Your assignment:
Everything from the line with "Tid er penger (620, 639)" to the line with "October 2023 (447, 647)" in the listing below, both lines included, needs to be copied exactly, apart from the pictures.

+ + +

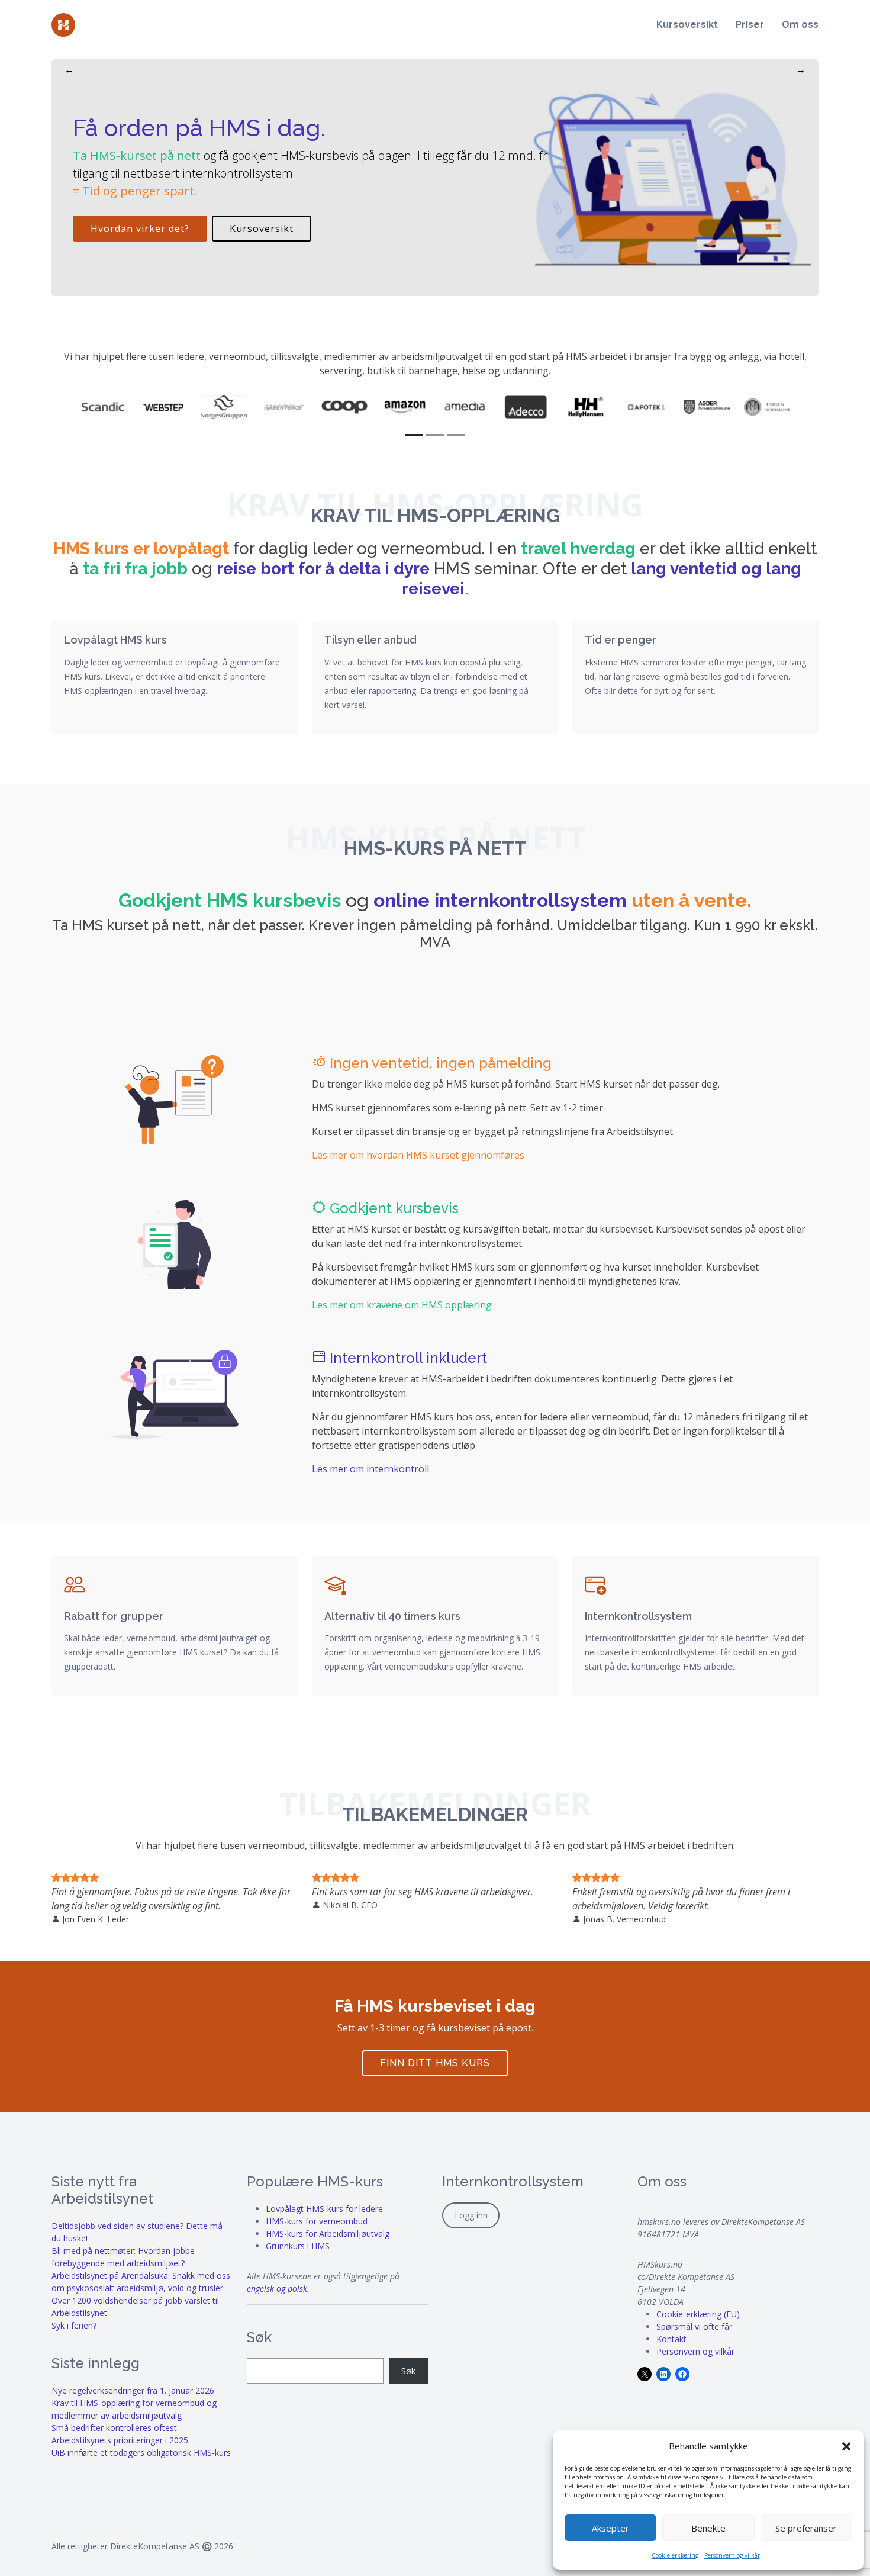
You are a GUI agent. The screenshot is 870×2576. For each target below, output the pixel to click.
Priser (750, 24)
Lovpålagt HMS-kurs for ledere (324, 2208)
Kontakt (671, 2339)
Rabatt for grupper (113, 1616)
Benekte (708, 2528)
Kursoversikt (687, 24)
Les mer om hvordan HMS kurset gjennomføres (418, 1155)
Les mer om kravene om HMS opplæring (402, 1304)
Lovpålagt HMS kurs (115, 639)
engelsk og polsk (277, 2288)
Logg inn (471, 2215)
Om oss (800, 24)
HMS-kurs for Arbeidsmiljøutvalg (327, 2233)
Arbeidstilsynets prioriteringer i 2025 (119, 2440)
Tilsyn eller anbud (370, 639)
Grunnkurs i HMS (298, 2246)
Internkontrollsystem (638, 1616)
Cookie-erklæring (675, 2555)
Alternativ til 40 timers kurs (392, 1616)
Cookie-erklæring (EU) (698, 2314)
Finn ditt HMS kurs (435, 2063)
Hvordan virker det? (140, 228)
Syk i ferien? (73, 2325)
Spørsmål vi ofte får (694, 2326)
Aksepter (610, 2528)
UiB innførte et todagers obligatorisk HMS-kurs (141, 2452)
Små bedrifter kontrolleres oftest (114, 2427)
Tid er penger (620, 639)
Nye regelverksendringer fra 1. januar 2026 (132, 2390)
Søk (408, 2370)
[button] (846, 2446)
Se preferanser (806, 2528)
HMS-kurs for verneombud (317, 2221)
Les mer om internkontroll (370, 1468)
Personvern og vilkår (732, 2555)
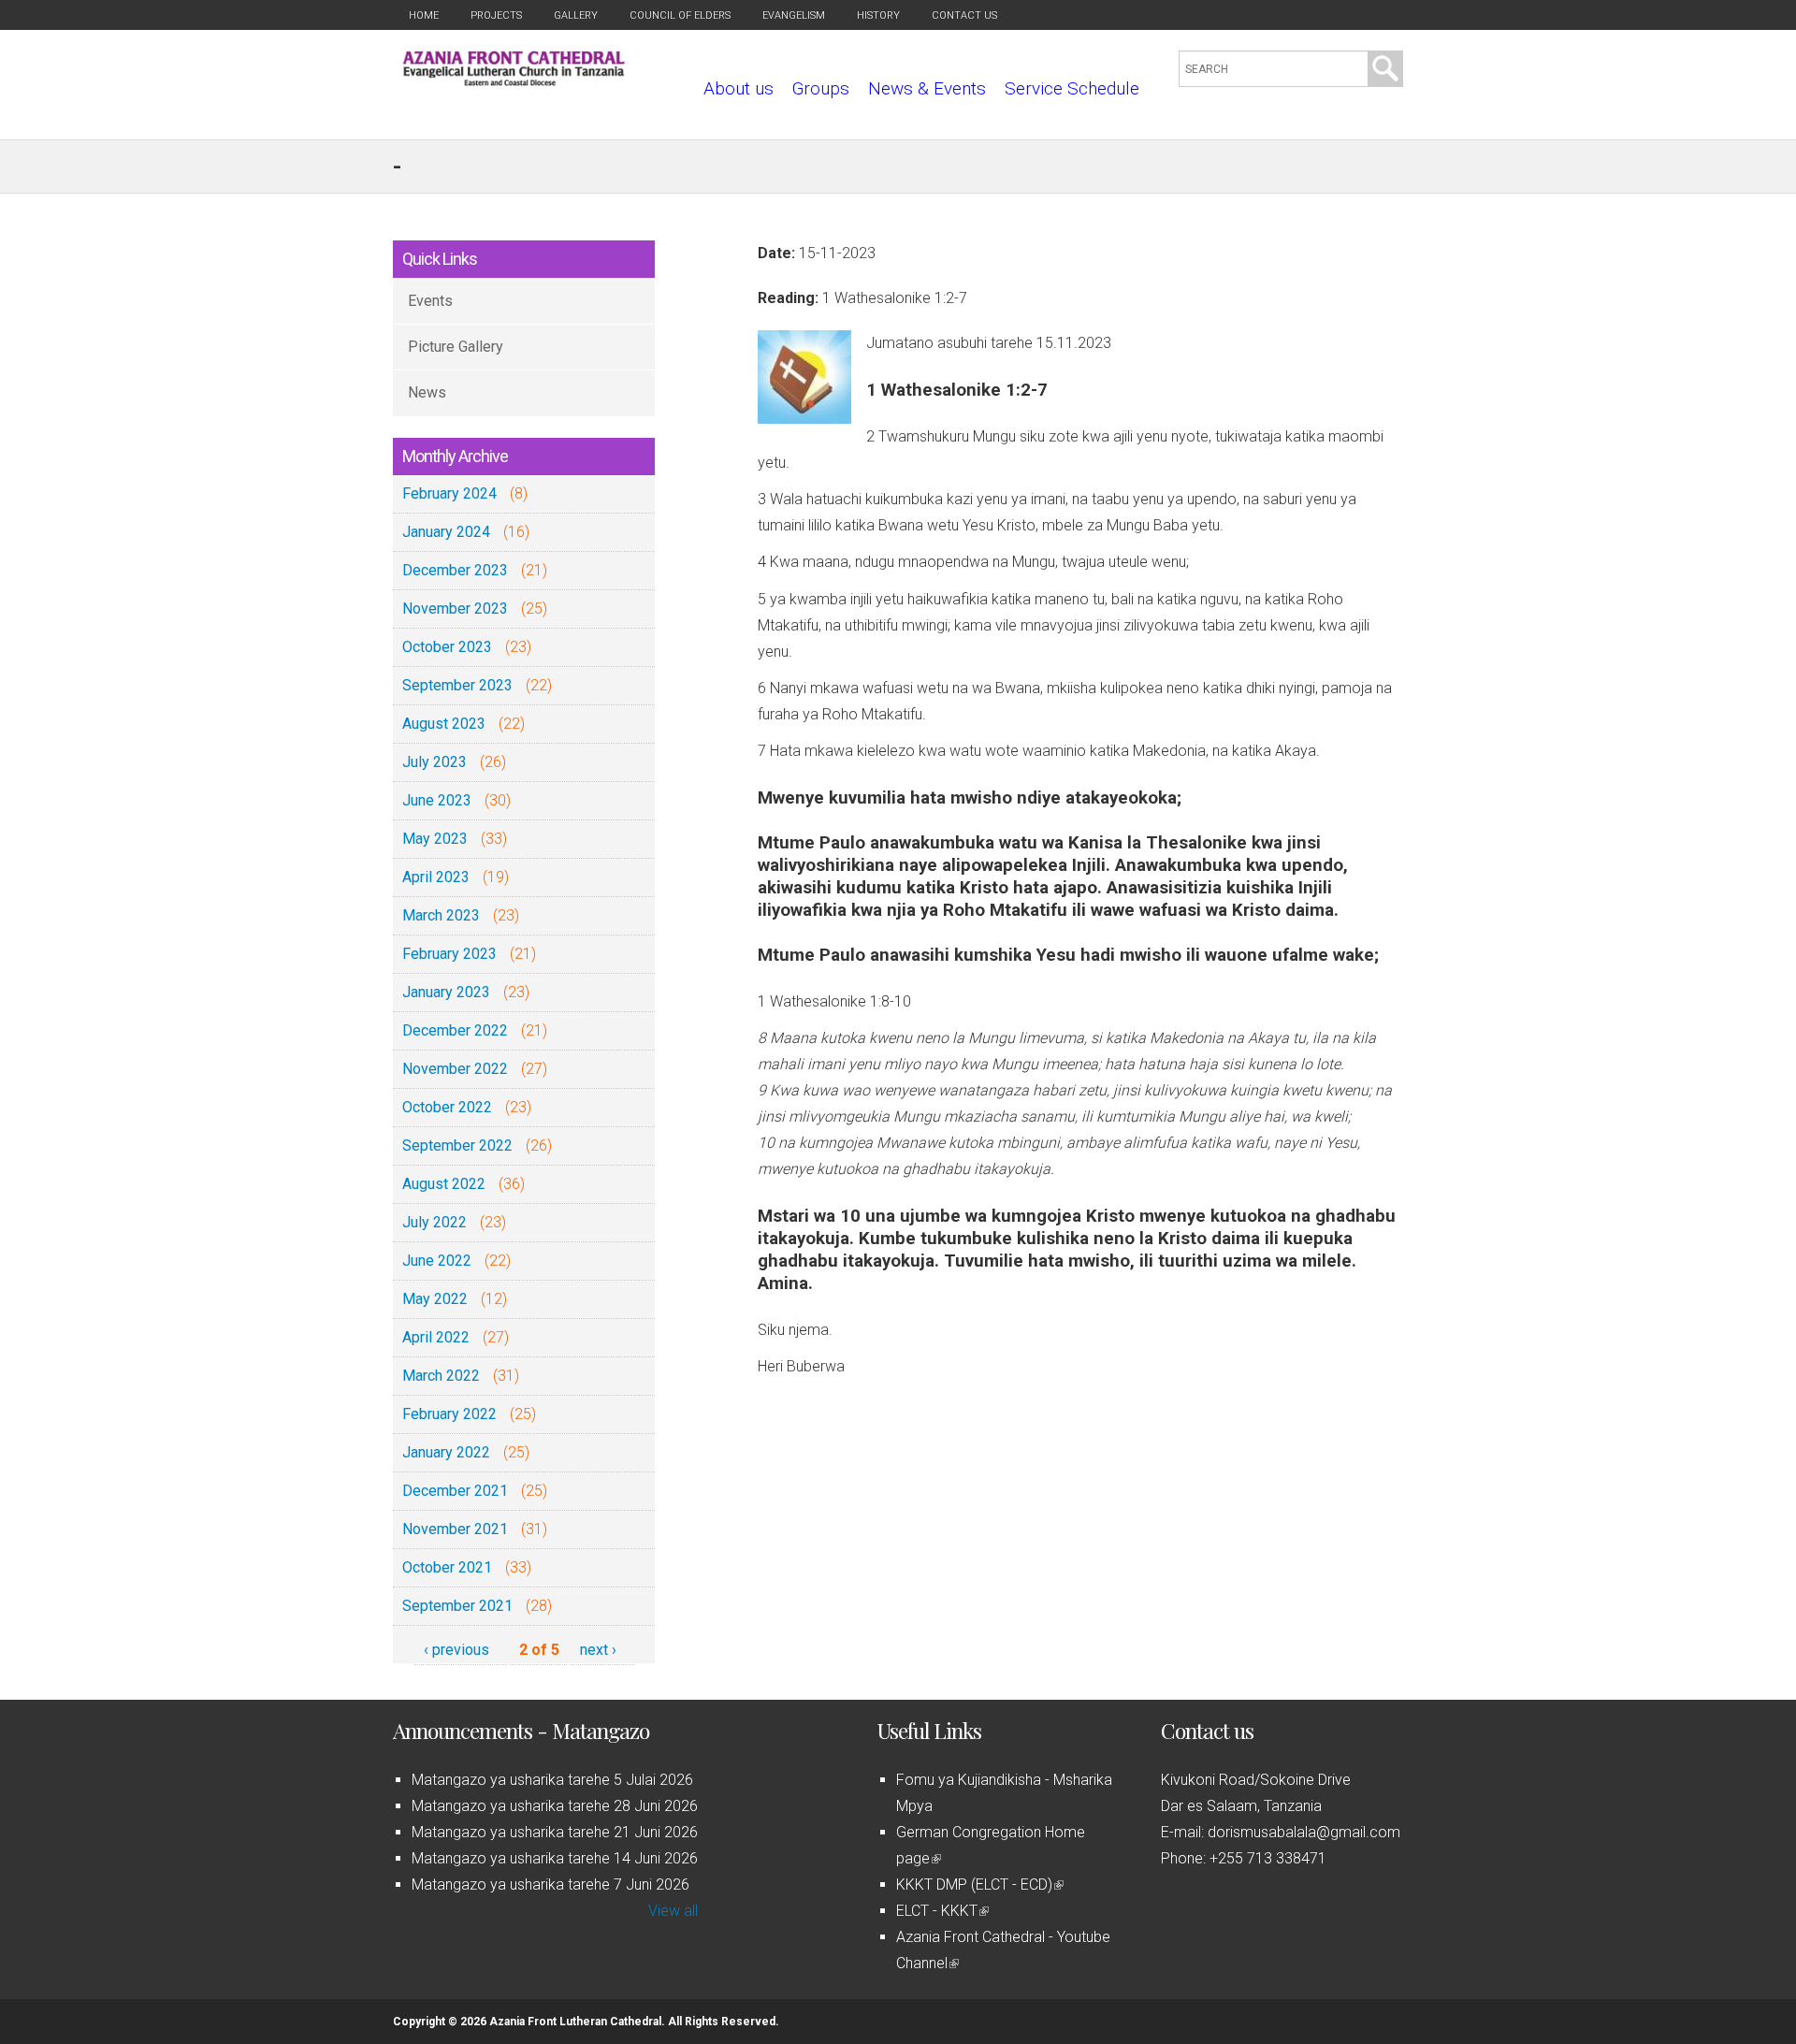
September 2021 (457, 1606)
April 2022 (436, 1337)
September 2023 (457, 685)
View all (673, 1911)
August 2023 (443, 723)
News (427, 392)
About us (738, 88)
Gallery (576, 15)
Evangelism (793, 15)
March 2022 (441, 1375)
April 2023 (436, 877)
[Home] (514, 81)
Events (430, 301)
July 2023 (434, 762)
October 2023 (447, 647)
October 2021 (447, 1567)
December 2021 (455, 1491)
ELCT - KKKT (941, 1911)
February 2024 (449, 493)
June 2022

+ + +

Solved exercise:
Tid er penger (620, 639)
Nye regelverksendringer fra 1. januar 2026 (132, 2390)
Søk (408, 2370)
[button] (846, 2446)
Se preferanser (806, 2528)
HMS-kurs for verneombud (317, 2221)
Les mer om internkontroll (370, 1468)
Personvern og vilkår (732, 2555)
September 2021 (457, 1606)
April 2022 (436, 1337)
September 2023 (457, 685)
View all (673, 1911)
August 2023 (443, 723)
News (427, 392)
About us (738, 88)
Gallery (576, 15)
Evangelism (793, 15)
March 2022 (441, 1375)
April 2023 (436, 877)
[Home] (514, 81)
Events (430, 301)
July 2023 (434, 762)
October 2023 (447, 647)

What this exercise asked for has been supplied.